Hope For 2003

31 December 2002

Bob Evans, editor of Information Week, has written a terrific column. His resolution for 2003? Don’t lose hope. Look at these excerpts:

Pennsylvania’s PowerBall lottery jackpot late last week reached somewhere north of $160 million, and lots of people were talking about what a Merry Christmas the winning ticket would bring. There’s an almost otherworldly fervency to the selection of numbers and buying of tickets and watching the results, as if the one and only way to have any chance of making it in the world is by defying odds of one out of 150,000,000 and winning the loot—it’s as if some of the folks snapping up tickets feel they have no other choice, no other alternative.

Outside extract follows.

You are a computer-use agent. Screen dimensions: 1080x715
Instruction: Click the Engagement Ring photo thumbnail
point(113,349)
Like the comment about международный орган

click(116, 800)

...both of my lunch companions said they themselves had paid off their mortgages and eliminated all outstanding debt and were hacking away at some discretionary household expenses in anticipation of the worse that’s still to come.

But the worst of all is the loss of hope. Of optimism. Of will, and of courage, and of entrepreneurship, and risk-taking, and motivation and energy and a sense of doing whatever must be done. I don’t think these, among our most ennobling qualities, are gone, or that they’ve even strayed very far. Rather, I think we’ve come through a lot in the past three years, and particularly the past 15 months, certainly enough to rattle the foundations of any people, any country. What we have that no one can take is our freedom-to act, to think, to live, to grow, to strive, to build, to love, and even to fail. We’ve taken some horrendous shots in the past year or so, but that’s OK-we’re going to emerge stronger than ever before.

I’m looking forward to 2003, and not just because it means 2002 is gone. It’s time for us all to recommit ourselves to being the very best we can be, personally and professionally, in the coming year and beyond. Happy holidays to all of you from all of us at InformationWeek.